The electrical room at my old job, seen on October 17, 2021.

Then we covered iconography. The exclamation mark signifying chemical irritants was surprisingly sedate, but the skull-and-crossbones, gas cylinders, and exploding bomb symbols grabbed my attention! From that point on, I kept a vigilant eye out for skulls, cylinders, and explosives each time I crossed the production floor.  

I kept the practice up as the planner at my next factory job. I never found any bombs, bones, or anthropomorphic exclamation points, but that’s where I met Mr. Ouch. Perhaps the best way to describe him is as alarming and hilarious. Mr. Ouch is depicted as a menacing mollusk of electricity gleefully using his lightning tentacles to toss the helpless body of a hapless kid away towards a painful demise. 

Mr. Ouch, up close.

I’m not sure whether Mr. Ouch is supposed to be a hero for saving lives or evil for torching the kid in the warning label, but every villain worth his salt has an origin story. Mr. Ouch’s began in 1981 when several member companies of the National Electrical Manufacturers Association started looking into ways to prevent kids from being electrocuted.

Warning labels already existed, but they were insufficient. Some kids couldn’t read, and others weren’t fazed by the generic graphics then in use1. Worried about its legal liability, the NEMA sought a more effective way to alert kids to the dangers of high-voltage electricity.

A pair of Mr. Ouch labels.

Eventually, a committee called the Task Force on Safety Labels for Pad-Mounted Switchgear and Transformers Sited in Public Areas was entrusted to come up with a safety label that even the youngest children could recognize, understand, and avoid2. After the NEMA task force built consensus among transformer manufacturers, it commissioned Agnew Moyer Smith of Pittsburg to design a group of symbols

The pictograms were the focal point of focus groups administered by George R. Frerichs & Associates of Chicago3. After several rounds winnowing away graphics that weren’t impactful, two groups of English- and non-English-speaking kids in Chicago and San Antonio associated a pictogram depicting “Mr. Lightning” most with danger. 

The full safety label on a piece of electrical infrastructure.
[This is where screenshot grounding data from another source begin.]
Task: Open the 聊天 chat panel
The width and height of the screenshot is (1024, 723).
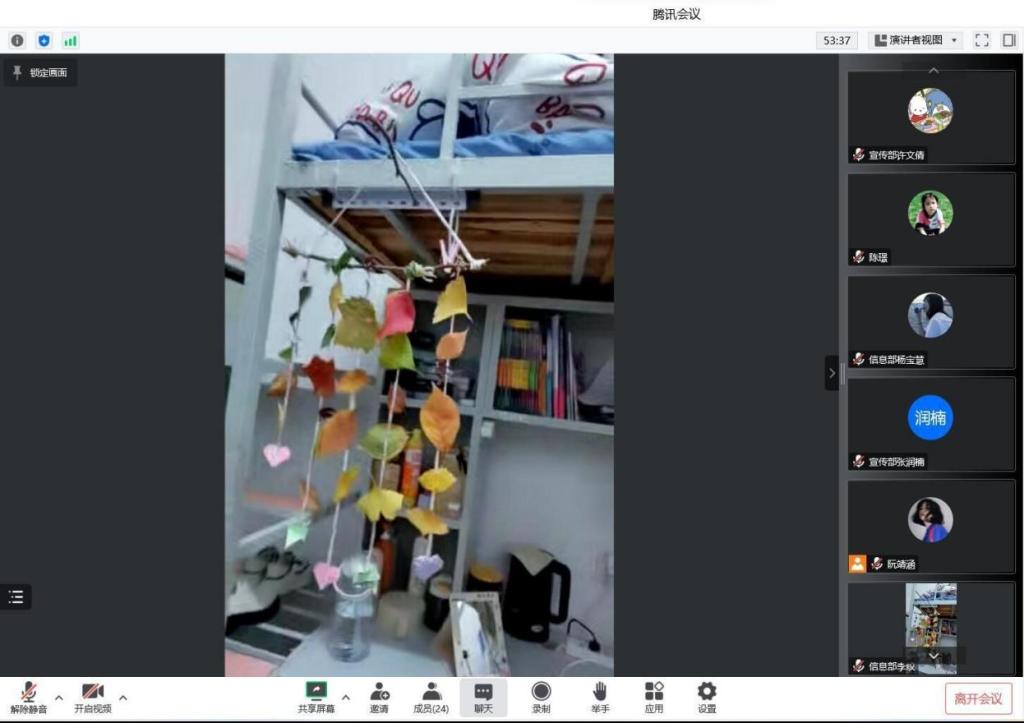Action: tap(483, 697)
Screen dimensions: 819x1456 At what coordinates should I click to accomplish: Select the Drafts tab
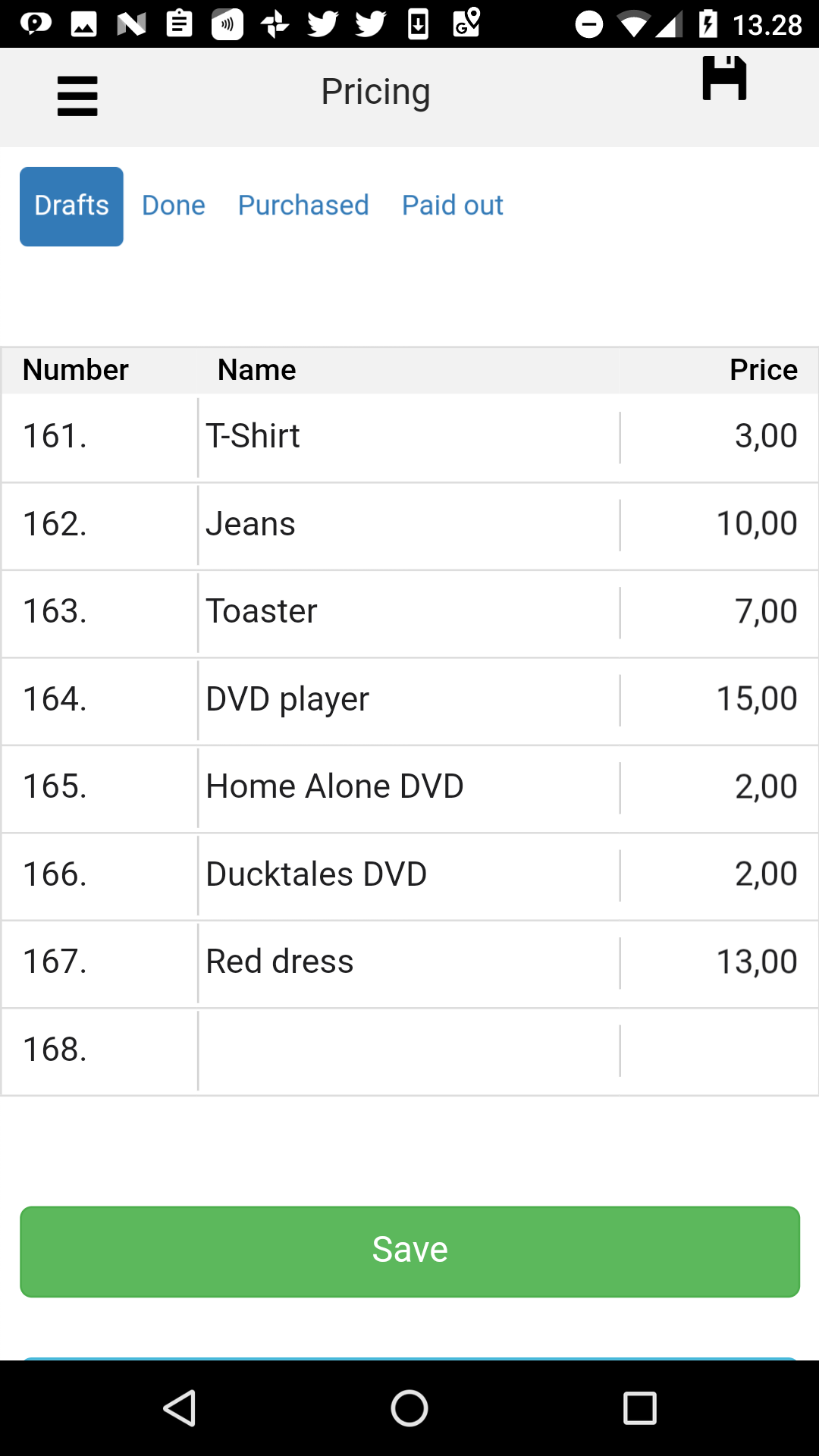[71, 206]
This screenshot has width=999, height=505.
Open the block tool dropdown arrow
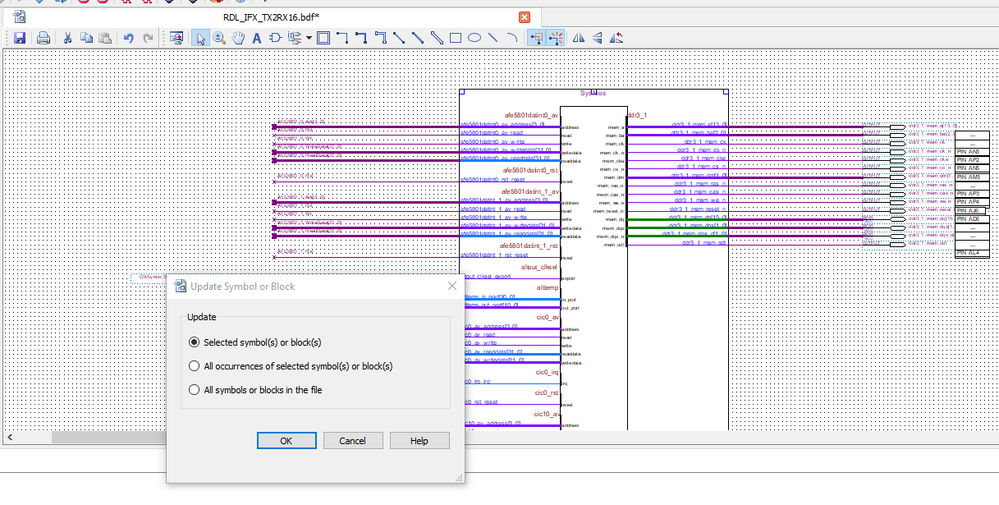(310, 38)
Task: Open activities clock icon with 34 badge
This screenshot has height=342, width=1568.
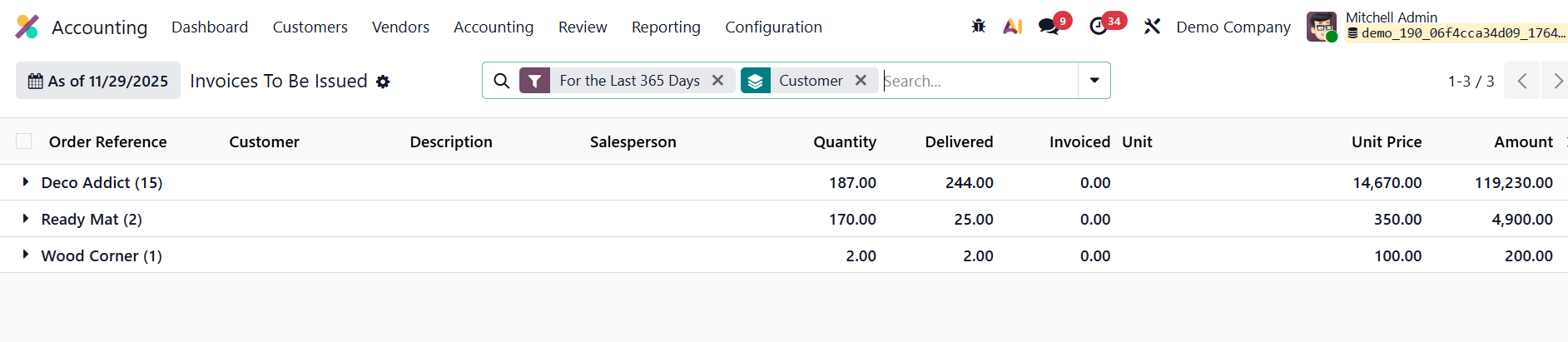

Mr. Lightning evolved into Mr. Ouch, who eventually became the first warning label system developed and standardized by an industry4. What Mr. Yuck is for poison, Mr. Ouch is for electrical infrastructure! More than forty years later, he’s still in business. I both chuckled quietly and stepped away from the humming transformer shortly I spied him. Despite his audacious appearance, Mr. Ouch certainly still gets his point across!

Sources Cited
1 Ross, K. (1983, October). The Story of MR. OUCH – Creation of a warning label. Product Liability International. Journal. 
2 Safety Labels for Pad-Mounted Switchgear and Transformers Sited in Public Areas (1996-2019). The National Electrical Manufacturers Association [Rosslyn]. Book.
3 Final Evaluation of FourRevised Safety Pictograms for Pad-Mount Cabinets (1982, February 22). George R. Frerichs & Associates [Chicago]. Report. 
4 Cooper, J & Kottha, A. (2011, Spring). Conflicting Issues Regarding Warning Labels May Be Hazardous to Your Company’s Health. In-House Defense Quarterly [Chicago].  Journal.